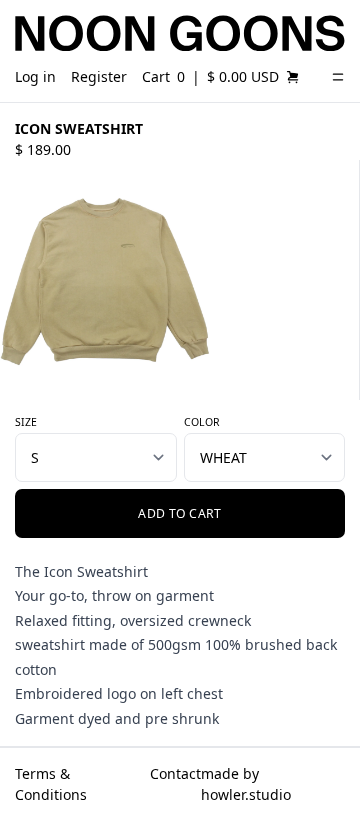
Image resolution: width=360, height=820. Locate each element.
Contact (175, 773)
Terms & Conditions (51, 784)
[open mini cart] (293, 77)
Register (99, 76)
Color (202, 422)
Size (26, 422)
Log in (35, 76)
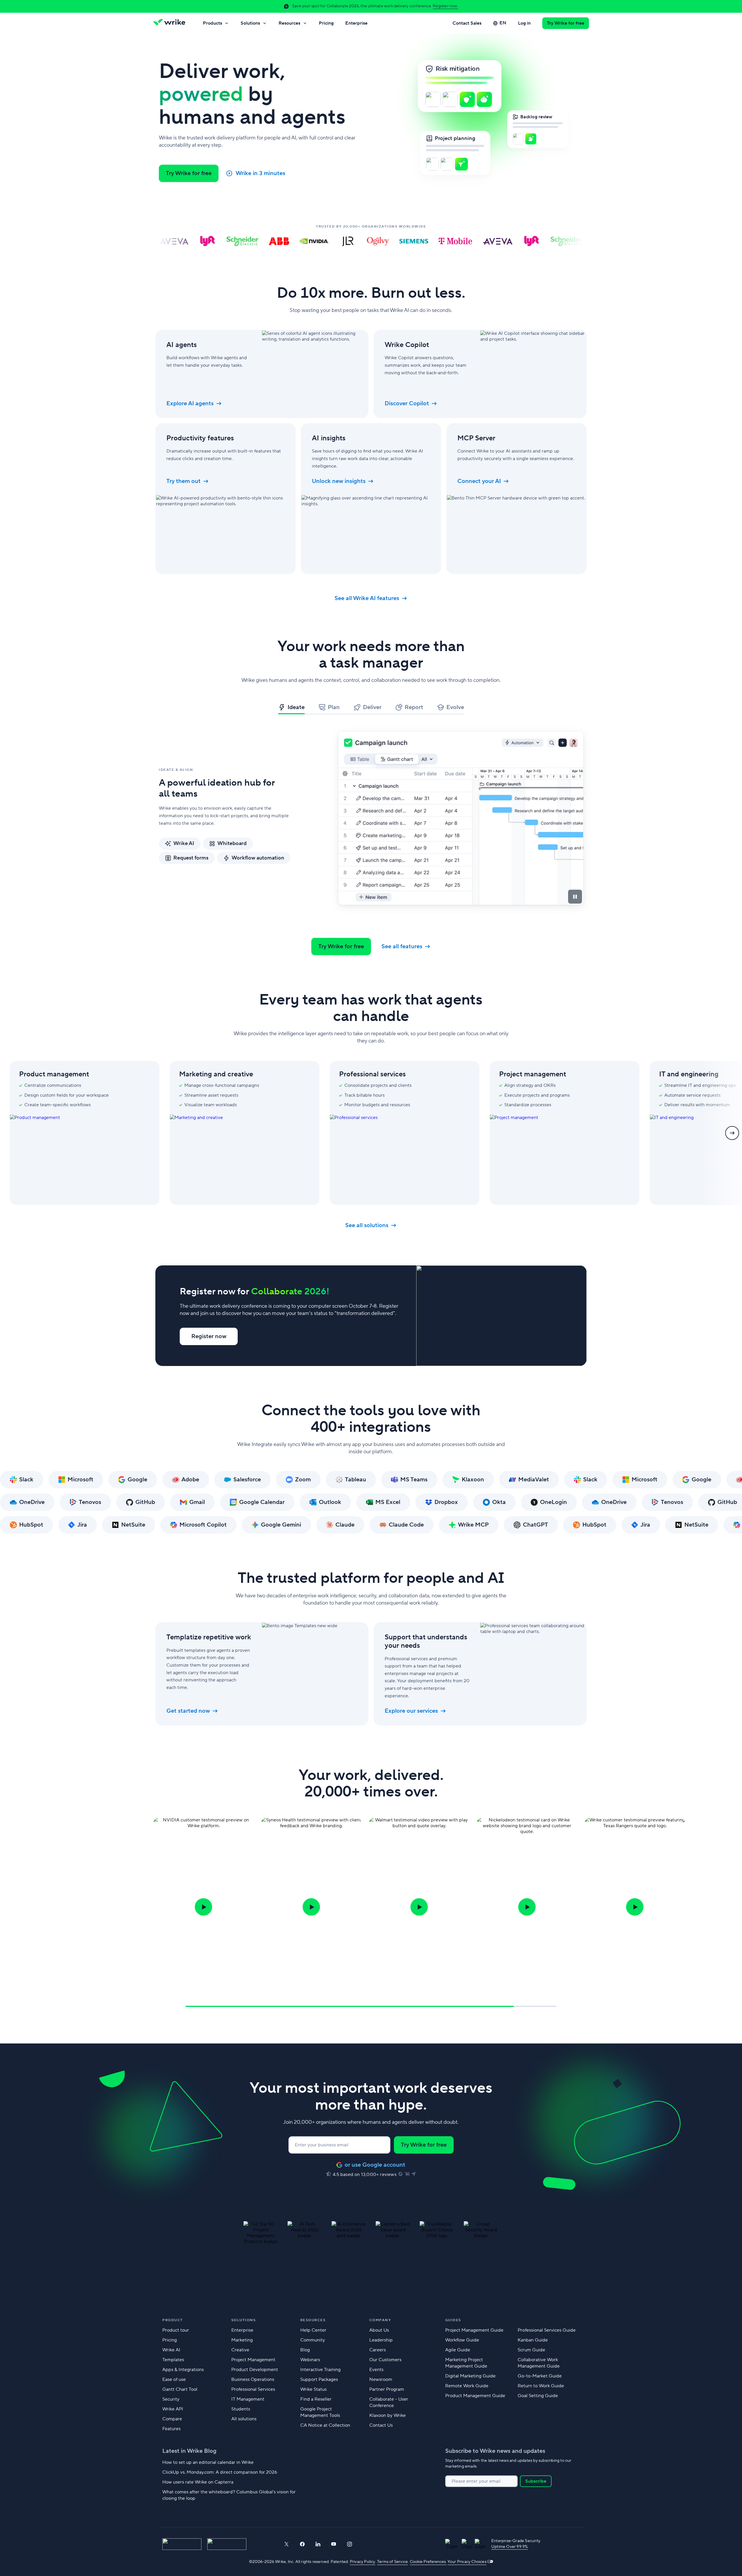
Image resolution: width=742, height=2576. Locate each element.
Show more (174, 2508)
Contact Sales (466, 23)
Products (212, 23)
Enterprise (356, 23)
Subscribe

§ **Description of the task**
Give back the records above exactly, with no pictures.

§ **Answer section**
Image resolution: width=360, height=820. Locate each element.
Contact (175, 773)
Terms & Conditions (51, 784)
[open mini cart] (293, 77)
Register (99, 76)
Color (202, 422)
Size (26, 422)
Log in (35, 76)
Image resolution: width=742, height=2576. Locate each element.
Show more (174, 2508)
Contact Sales (466, 23)
Products (212, 23)
Enterprise (356, 23)
Subscribe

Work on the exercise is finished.